Closed KimBioInfoStudio closed 2 years ago
No. The torch_ccl should not link to the mkl library. Maybe the link option is polluted by linking to the ipex library.
Can you share the information of your setting up? Which version of the ipex is used? and the tool chain of the DPCPP you used.

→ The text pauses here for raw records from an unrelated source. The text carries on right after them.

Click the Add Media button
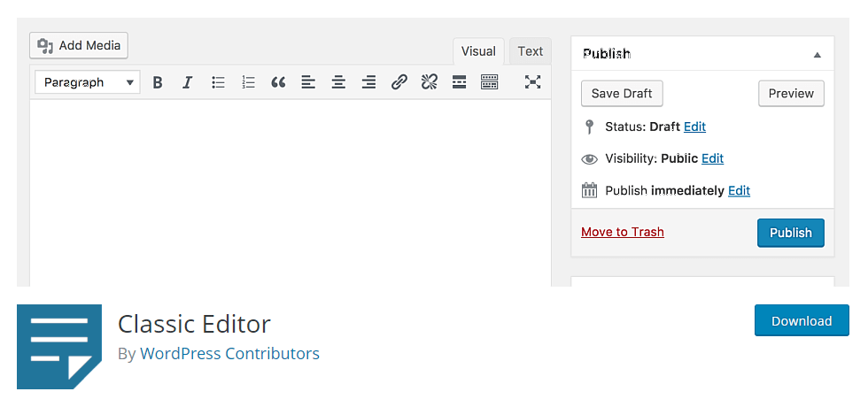 (79, 45)

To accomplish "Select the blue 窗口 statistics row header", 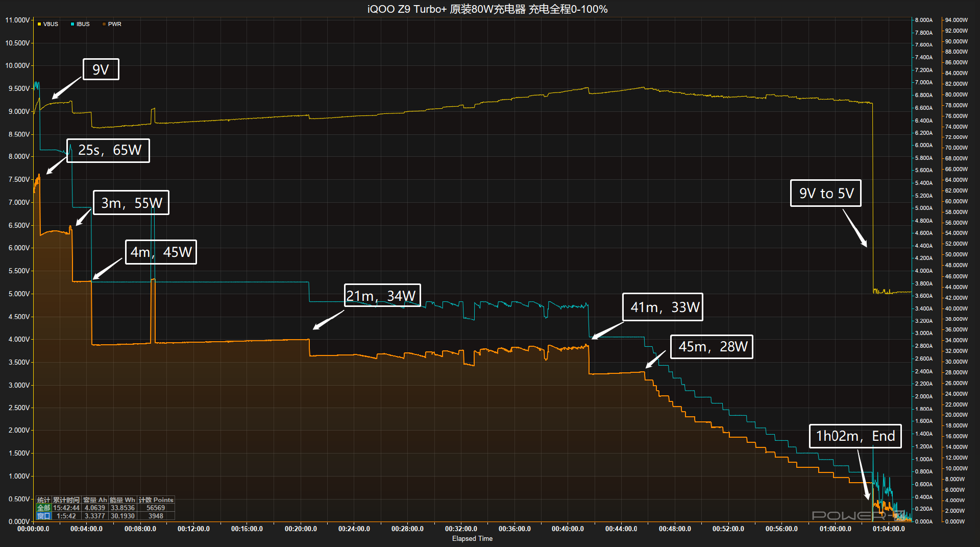I will point(43,516).
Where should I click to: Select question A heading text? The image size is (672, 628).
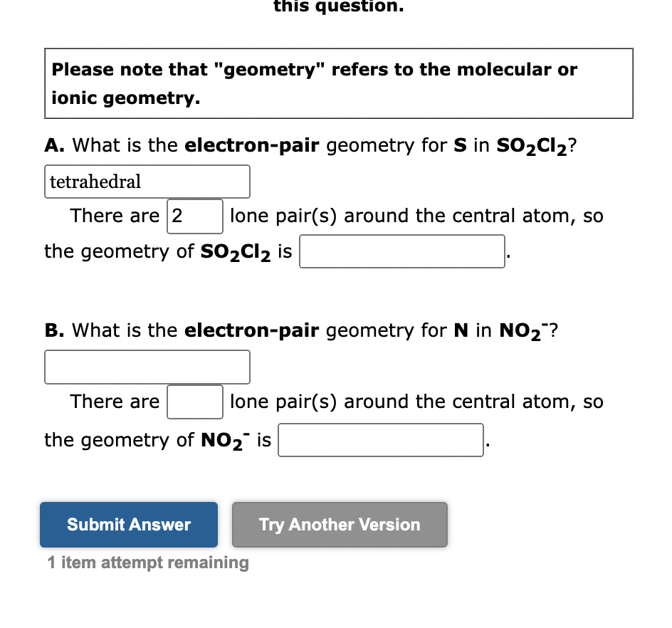pyautogui.click(x=310, y=145)
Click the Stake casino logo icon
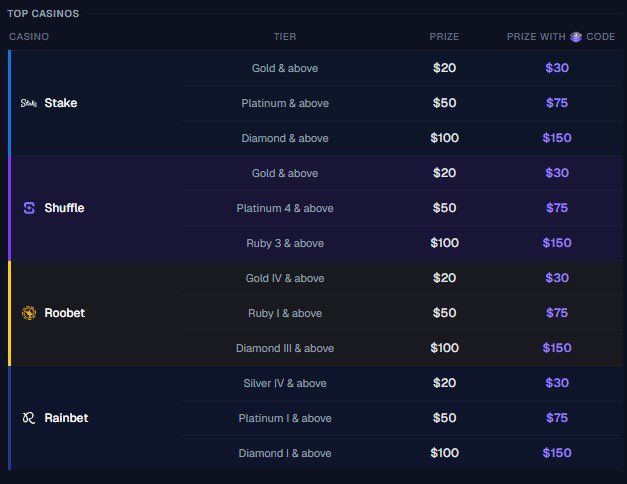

python: intelpython_core python=3.7.11 pytroch: 1.7.0a0+14820ce ipex gpu version: 0.2.0gpu ipex gpu git sha: 7f7dce58d62d38750fe271a8d70827a144a7e165\ mkl: 2021.3 dpcppd: 2021.6.19 submodule onDNN was used
if i use ldd to check torch_ccl linked library, we can see mkl lib was linked to it
ldd _C.cpython-37m-x86_64-linux-gnu.so
linux-vdso.so.1 (0x00007f3bbc97e000)
libtorch_ccl.so => /home/kim/miniconda3/envs/exdpcpp/lib/python3.7/site-packages/torch_ccl-1.2.0+b0f9d1e-py3.7-linux-x86_64.egg/torch_ccl/./lib/libtorch_ccl.so (0x00007f3bbc90f000)
libc10.so => not found
libtorch.so => not found
libtorch_cpu.so => not found
libtorch_python.so => not found
libstdc++.so.6 => /home/kim/miniconda3/envs/exdpcpp/lib/libstdc++.so.6 (0x00007f3bbc788000)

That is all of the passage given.